Words are my matter -- my stuff.  Words are my skein of yarn, my lump of wet clay, my block of uncarved wood.  Words are my magic, antiproverbial cake.  I eat it, and I still have it.

The Iliad, the Odyssey, and the Mahabharbata.  Literary awards.  The Great American Novel, and who  needs it?  Male authors vs. female authors.  Odd topics like exorcism; military uniforms and how they have devolved from World War II nattiness to today's sloppy camouflage garb; the difference between "knowing" and "believing.".  A lament for the days when America was willing to suck it up and accept self-sacrifice for the common good (this was in 2012, eight years before Covid-19!).

And an entire wonderful section on beauty in many forms -- favorite concerts and opera; hiring an assistant who becomes a friend; the wonders (almost anthropomorphic, a la Hans Christian Andersen) of a "real" Christmas tree; a child's confusion in learning the idioms we take for granted, which segues into how the child understands what we tell her about Santa Claus, and the ethics of our so doing.  And my favorite -- how to eat a soft-boiled egg.

So you put your freshly boiled egg into the egg cup -- but which end up?  Eggs are not perfect ovoids, they have a smaller and and a bigger end. ... I am a Big-Ender.  My opinion, which I will defend to the death, is that if the big end is up it's easier to get the spoon into the opening created when you knock off the top of the egg with a single decisive whack of your knife blade.  Or possibly -- another weighty decision, another matter of opinion, with advocates and enemies, the Righteous and the Unrighteous -- you lift the top of the egg off carefully from the egg-encircling crack you have made by tapping the shell with the knife blade all the way around about a half-inch from the summit.  
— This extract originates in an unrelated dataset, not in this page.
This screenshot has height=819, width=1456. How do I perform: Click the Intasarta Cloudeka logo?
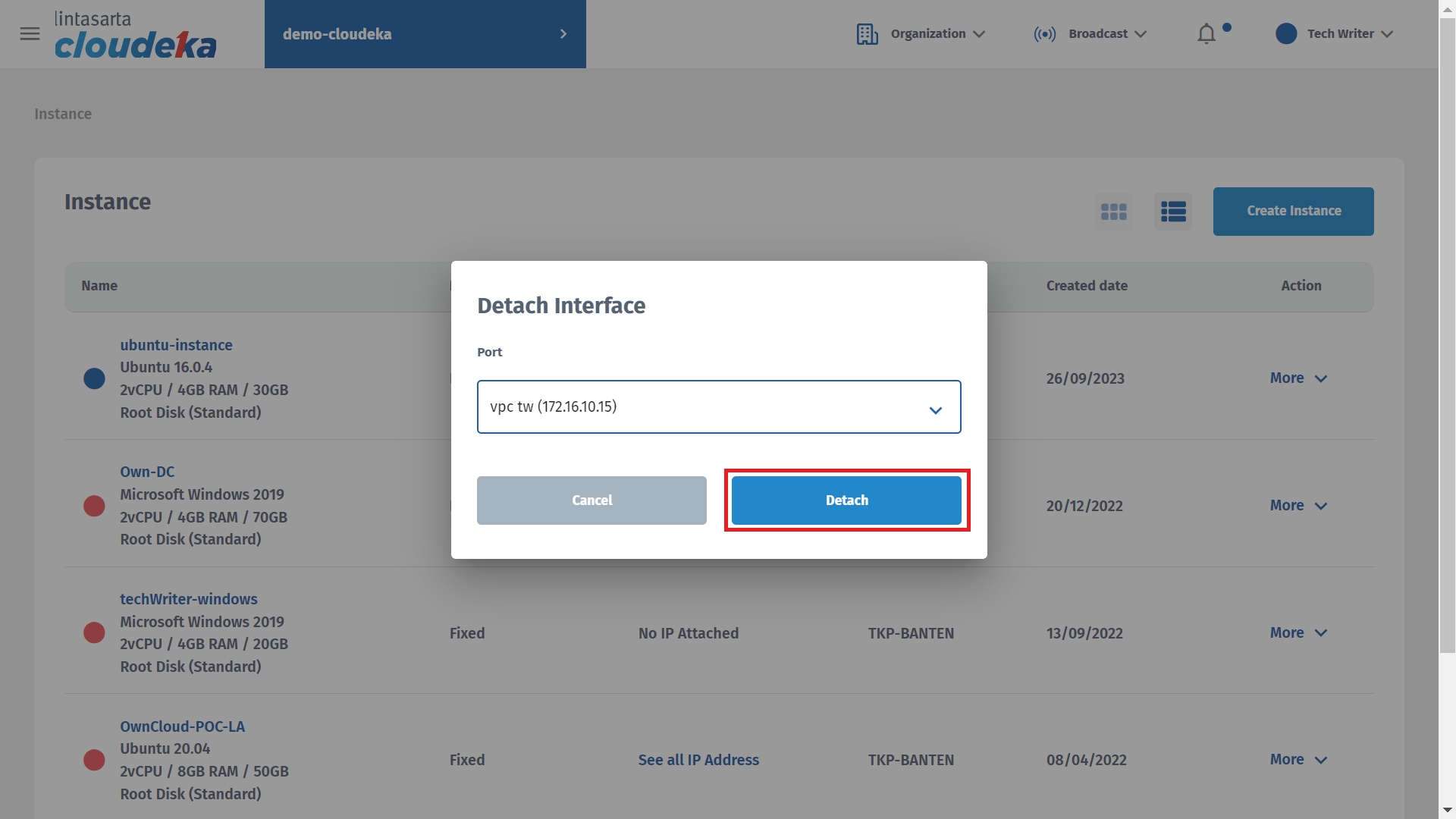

Opinions differ.  But everyone surely agrees upon one contention: you need a special, tiny egg spoon, easy to find in Europe, nearly impossible here at home.

Trying to eat an egg from the shell with a normal spoon is like mending a wristwatch with a hammer.
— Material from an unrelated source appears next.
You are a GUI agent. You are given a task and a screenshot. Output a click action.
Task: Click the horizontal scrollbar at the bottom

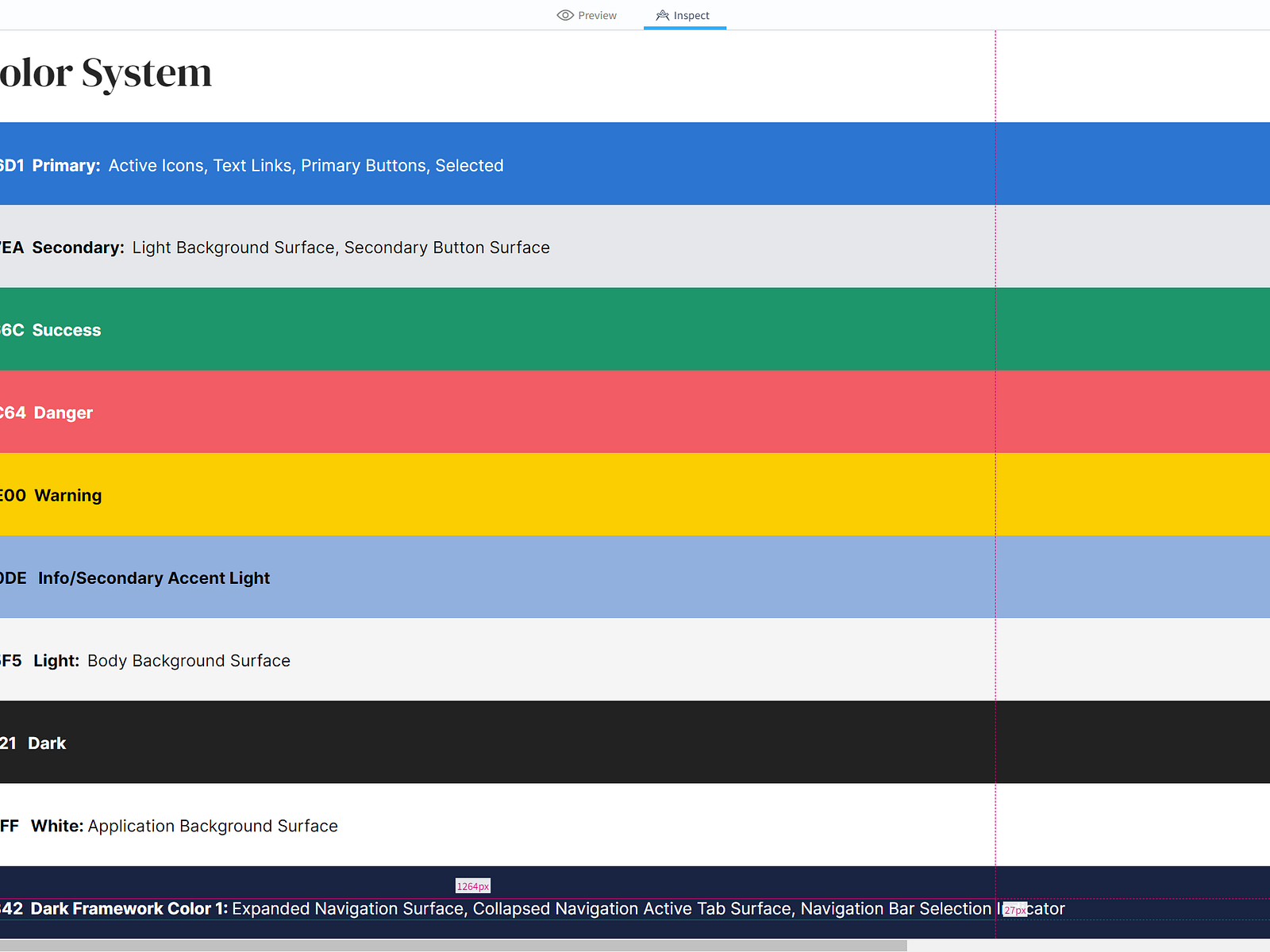click(x=452, y=946)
I couldn't have said it better myself.   High praise indeed!

Easy reading, and enjoyable comments on the ups and downs -- mostly ups -- of a long life as a woman and as a renowned writer.  We lost a talented and imaginative writer when Ursula K. Le Guin passed away in 2018 in her adopted city, Portland, Oregon.  Few of us will ever write a novel, but she offers inspiration even to those of us who only stand and blog.